We booked the cruise six months earlier getting a "guaranteed" balcony and were upgraded two categories to 8C (which simply meant we were higher on the ship). By checking the prices as the time for the cruise got closer, we estimated we saved $550 by booking early and accepting a guaranteed category. The ship's passenger capacity was listed at 2758, but this was assuming two people per room. Since there were over 500 children on board sharing the rooms with their parents, the actual number on board was well over 3000. I would not have wanted to be on this cruise without children. As it was, we really didn't have to worry about our grandsons being too loud or obnoxious because there were lots of others in the same category.

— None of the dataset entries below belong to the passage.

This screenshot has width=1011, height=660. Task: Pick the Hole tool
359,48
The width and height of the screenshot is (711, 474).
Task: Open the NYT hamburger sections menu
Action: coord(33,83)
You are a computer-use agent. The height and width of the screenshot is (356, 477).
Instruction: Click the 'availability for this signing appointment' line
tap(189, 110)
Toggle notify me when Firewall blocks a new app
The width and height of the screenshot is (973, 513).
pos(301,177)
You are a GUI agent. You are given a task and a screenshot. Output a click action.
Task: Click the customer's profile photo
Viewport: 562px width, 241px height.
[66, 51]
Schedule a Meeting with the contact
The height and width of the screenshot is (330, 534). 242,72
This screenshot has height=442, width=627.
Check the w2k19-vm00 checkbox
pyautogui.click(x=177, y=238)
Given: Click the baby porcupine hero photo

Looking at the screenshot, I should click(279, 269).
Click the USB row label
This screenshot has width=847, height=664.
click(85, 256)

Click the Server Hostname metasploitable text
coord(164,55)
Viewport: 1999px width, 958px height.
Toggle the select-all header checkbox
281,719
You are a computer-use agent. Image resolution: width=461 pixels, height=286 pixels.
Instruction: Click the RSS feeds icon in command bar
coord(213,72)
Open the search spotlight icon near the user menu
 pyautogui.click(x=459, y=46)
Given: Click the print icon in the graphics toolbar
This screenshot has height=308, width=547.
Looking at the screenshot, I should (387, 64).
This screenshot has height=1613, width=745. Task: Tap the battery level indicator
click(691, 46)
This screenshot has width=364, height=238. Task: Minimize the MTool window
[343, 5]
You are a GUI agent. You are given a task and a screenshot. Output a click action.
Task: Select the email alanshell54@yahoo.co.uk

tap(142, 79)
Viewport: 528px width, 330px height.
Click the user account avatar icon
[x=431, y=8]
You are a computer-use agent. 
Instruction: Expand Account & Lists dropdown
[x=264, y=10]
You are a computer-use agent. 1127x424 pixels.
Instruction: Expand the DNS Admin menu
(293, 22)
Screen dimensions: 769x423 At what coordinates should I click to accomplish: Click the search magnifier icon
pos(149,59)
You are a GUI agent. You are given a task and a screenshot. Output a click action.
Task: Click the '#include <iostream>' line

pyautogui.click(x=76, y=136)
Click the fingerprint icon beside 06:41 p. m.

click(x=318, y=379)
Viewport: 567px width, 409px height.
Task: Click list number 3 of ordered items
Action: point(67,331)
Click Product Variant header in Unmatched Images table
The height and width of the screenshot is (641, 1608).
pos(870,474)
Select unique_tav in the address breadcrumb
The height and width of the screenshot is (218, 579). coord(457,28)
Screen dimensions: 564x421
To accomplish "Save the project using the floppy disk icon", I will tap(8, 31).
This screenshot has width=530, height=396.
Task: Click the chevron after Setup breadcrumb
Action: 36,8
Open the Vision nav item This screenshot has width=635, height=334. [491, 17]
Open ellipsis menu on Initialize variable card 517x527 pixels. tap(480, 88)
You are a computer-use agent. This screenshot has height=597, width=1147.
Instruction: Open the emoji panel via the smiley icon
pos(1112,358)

We left the EconoLodge at 11:00 AM on a Miami Port shuttle which I had found on the internet. We discovered that we could have taken a shuttle arranged by the motel significantly cheaper, but didn't realize this was an option. We arrived at the ship about 11:45 AM even though the cruise literature stated boarding time was 1:30 PM. We had no trouble boarding early.

We signed up on the internet for our "Funpass" and had most of our documentation filled out before we got to the ship. The boarding process was relatively fast except for the obligatory picture requirements. For some reason, this seemed to take a long time (22 minutes). Upon entering the ship, I was hit with two opposing feelings. The first was the beauty of the ship. It was probably the prettiest ship we've been on (and we were on both the Grand Princess and the Norwegian Dawn within a year of their fleet inauguration). The second feeling was a significant let-down. On most cruise lines passengers are met by staff personnel who welcome you aboard with champagne, mimosas, or orange juice and escort you to your room (or the buffet if you have arrived early). We were on our own on the Triumph. The only "helping hands" were the waiters selling drinks.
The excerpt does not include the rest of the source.